Keiichi Matsuda

Two articles recently published on digital identities and online privacy provide interesting food for thought. Chris Arkenberg of Cagefree Consulting looks at digital identities in ubiquitous computing environments in his article, Getting to Know your Ghost in the Machine, and Kevin Gold analyses The Leaky Nature of Online Privacy.

Chris Arkenberg’s article, which can be accessed here, explores the experiences that can be made possible through the interaction of mobile devices through the networked environment. ¨Just as your face & voice provision you with access to your parent’s home and induce birthday parties in your name, mobile identity confers digital membership and can initiate personalized experiences around you,¨ he says.

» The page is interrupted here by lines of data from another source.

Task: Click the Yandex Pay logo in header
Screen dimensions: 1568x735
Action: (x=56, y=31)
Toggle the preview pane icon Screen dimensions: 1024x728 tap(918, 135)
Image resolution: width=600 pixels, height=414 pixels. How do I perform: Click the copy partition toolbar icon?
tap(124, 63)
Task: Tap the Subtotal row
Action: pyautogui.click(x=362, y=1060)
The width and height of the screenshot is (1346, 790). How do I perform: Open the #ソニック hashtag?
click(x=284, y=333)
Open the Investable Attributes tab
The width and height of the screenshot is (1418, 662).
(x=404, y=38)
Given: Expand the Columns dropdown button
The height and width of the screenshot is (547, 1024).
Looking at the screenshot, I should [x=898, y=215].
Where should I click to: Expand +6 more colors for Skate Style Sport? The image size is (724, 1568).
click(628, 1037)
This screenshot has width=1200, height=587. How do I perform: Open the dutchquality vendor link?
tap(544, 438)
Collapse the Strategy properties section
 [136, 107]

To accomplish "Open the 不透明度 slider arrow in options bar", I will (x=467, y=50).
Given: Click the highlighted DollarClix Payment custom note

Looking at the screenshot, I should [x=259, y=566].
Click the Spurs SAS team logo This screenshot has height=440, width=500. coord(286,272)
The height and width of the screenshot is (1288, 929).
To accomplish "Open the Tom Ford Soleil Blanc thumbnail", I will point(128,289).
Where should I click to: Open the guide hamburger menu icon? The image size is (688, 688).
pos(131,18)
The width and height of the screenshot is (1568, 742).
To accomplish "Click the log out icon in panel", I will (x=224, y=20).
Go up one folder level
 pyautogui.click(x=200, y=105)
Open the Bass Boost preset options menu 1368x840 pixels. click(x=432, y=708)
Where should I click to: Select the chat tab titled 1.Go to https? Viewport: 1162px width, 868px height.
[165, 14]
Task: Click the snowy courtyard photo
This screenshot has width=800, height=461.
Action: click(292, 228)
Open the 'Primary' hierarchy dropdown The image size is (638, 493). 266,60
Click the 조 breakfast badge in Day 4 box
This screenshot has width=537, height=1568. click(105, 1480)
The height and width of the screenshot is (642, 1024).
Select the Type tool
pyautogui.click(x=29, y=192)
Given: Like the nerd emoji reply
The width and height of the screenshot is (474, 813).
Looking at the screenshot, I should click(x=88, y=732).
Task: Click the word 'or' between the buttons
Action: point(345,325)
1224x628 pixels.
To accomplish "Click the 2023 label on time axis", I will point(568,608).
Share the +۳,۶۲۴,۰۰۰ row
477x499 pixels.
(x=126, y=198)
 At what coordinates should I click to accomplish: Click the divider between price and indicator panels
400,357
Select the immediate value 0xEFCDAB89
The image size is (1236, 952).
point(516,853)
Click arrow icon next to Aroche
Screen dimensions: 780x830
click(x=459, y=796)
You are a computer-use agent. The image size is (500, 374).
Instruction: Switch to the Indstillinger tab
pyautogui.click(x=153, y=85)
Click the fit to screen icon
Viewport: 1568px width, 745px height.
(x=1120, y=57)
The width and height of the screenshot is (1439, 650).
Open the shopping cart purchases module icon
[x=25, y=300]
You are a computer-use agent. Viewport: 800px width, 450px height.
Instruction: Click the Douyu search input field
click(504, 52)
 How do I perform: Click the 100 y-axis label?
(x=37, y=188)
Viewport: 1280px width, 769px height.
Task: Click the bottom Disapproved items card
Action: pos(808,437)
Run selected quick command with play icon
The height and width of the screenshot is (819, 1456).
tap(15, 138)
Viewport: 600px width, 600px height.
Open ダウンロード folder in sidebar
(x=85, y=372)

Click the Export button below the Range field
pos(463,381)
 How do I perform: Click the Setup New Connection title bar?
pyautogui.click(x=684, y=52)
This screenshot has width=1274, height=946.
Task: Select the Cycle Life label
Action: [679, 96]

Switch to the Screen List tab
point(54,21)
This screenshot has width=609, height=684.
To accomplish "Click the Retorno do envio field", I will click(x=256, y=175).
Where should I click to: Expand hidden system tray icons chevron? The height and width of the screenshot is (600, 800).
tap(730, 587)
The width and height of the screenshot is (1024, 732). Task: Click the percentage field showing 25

The article discusses the realm of possibilities, illustrated by some thought provoking concept videos. One is from Greg Tran, on native augmented reality, which looks at how local networks might push experiences out to individuals based on profile & location, and the other, Domestic Robocop, by Keiichi Matsuda (pictured above and below), illustrates a waking nightmare of data saturation in a dynamic media landscape.

It is all very thought provoking stuff, and raises, not least, interesting questions for the future of pay-¨TV¨ in the context of provisioning entertainment/information services within networked home and public environments. Is our current vision too limited? There are also a host of regulatory concerns to consider: public and private identity issues, privacy, cultural sensitivities and the role of social media.

“Nymwars” is the hashtag given to the recent intense debate on Twitter as a result of the Google + policy requiring users to use real names, as opposed to fake names or ‘pseudonyms” from which the term takes its name. However, whether we are using real names or not, we are revealing far more information about ourselves than ever before, even if we deliberately choose to hide it.

Kevin Gold’s recent article, which can be found here, demonstrates how network analysis can betray our attempts to completely ‘hide’ our personal details. On the flip side of this coin, Gold argues that “information becomes more trustworthy than a traditional paper résumé once a person’s profile has at least 10 links, because people are less willing to stretch the truth in front of their friends and colleagues.”

It would be great if folks with perspectives like these could contribute to events such as the forthcoming 2nd Annual European Data Protection and Privacy Conference. See the conference programme and list of speakers here.

As Chris Arkenberg concludes, ¨Our devices will identify us and our digital ghosts will betray us to their friends.¨

Highly recommended. Get a cup of coffee and sit down for some quiet time, read these, and watch the videos.